### REQUIRED ACTION
The answer must consist of every line from the data that holds the string "radio".

━━ WORKING DATA ━━

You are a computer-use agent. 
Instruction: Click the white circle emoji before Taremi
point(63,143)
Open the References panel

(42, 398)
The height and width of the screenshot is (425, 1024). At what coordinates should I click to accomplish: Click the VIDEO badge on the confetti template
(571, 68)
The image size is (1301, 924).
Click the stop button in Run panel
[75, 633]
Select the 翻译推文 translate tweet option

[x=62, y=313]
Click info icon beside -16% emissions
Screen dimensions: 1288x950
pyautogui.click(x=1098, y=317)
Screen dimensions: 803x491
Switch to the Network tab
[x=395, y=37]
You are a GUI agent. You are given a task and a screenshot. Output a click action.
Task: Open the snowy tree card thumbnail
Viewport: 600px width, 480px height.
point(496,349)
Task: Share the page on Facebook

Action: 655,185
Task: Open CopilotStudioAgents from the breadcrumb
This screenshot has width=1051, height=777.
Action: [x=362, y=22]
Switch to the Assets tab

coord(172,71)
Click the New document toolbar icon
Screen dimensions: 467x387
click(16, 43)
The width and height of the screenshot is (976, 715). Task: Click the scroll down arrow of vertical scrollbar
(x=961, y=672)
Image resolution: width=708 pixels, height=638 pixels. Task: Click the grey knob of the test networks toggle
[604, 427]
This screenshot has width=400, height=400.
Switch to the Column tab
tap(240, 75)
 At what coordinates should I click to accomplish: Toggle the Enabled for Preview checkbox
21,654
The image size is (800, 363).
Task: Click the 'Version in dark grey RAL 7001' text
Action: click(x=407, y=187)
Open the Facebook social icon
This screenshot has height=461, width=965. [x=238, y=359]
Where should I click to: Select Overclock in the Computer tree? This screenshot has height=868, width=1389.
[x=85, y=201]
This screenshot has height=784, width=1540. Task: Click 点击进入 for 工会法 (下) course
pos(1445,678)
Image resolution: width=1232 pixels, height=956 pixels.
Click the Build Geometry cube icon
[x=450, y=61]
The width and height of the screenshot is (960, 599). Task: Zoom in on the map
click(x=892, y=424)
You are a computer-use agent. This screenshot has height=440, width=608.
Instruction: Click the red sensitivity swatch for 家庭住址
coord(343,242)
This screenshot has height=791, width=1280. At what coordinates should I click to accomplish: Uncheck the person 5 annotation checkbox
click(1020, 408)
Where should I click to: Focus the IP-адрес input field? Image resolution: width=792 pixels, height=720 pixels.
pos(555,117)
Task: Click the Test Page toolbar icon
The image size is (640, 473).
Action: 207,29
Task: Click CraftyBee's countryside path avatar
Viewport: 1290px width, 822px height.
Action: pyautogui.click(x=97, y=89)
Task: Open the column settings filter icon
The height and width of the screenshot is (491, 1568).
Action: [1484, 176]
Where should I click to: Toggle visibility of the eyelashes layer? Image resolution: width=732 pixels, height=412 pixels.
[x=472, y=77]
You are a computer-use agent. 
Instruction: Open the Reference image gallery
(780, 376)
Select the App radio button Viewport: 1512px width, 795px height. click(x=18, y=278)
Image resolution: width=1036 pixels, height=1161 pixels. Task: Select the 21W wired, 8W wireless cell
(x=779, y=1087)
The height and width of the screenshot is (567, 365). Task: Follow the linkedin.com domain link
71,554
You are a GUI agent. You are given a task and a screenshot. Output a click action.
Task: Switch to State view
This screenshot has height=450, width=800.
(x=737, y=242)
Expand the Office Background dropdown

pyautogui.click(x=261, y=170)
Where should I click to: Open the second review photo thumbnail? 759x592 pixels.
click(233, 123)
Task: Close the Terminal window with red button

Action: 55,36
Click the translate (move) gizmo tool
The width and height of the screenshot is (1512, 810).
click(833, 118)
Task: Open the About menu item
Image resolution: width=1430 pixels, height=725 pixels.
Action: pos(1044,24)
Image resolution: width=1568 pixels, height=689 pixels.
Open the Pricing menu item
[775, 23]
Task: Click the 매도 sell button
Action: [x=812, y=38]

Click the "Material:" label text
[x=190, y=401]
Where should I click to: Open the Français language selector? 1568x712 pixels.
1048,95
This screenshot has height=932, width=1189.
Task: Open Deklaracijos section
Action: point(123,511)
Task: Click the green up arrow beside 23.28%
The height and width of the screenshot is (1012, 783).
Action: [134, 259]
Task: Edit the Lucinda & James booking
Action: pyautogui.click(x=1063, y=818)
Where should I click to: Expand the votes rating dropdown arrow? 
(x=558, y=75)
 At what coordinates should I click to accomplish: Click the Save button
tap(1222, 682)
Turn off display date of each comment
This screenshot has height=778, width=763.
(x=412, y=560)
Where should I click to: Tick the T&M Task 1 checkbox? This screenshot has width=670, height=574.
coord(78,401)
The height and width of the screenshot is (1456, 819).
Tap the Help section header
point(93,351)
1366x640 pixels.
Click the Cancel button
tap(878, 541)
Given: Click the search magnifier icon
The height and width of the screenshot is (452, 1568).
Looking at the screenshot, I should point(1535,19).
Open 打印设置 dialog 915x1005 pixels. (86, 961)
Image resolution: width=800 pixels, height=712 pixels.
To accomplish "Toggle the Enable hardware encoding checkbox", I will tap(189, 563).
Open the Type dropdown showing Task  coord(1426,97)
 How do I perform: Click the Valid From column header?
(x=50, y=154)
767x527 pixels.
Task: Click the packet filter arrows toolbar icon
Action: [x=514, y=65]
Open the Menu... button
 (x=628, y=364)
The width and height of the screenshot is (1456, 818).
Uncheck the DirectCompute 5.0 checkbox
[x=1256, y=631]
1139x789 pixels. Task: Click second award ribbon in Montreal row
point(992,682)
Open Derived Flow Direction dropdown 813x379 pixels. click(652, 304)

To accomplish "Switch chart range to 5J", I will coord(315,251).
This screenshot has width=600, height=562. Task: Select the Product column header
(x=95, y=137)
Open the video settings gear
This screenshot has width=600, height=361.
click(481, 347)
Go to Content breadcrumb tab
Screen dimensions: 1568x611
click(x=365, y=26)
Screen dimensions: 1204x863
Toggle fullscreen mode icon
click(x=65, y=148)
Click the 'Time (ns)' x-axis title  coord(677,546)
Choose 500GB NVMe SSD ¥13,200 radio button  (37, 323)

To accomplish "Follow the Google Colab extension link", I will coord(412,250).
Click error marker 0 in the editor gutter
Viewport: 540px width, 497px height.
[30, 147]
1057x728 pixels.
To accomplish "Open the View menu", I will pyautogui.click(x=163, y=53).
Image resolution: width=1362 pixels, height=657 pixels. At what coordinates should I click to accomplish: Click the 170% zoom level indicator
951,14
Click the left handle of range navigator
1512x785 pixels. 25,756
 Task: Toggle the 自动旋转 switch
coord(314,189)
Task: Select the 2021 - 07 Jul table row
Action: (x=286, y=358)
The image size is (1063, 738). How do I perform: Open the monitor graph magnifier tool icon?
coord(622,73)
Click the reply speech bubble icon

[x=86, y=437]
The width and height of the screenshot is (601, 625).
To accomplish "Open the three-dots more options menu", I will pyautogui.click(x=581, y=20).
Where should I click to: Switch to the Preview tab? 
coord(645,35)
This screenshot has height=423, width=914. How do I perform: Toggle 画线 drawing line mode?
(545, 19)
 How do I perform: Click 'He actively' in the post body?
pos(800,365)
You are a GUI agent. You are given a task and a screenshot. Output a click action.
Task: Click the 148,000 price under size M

━━━

### RESULT OF THE EXERCISE
Select the App radio button Viewport: 1512px width, 795px height. click(x=18, y=278)
Choose 500GB NVMe SSD ¥13,200 radio button  (37, 323)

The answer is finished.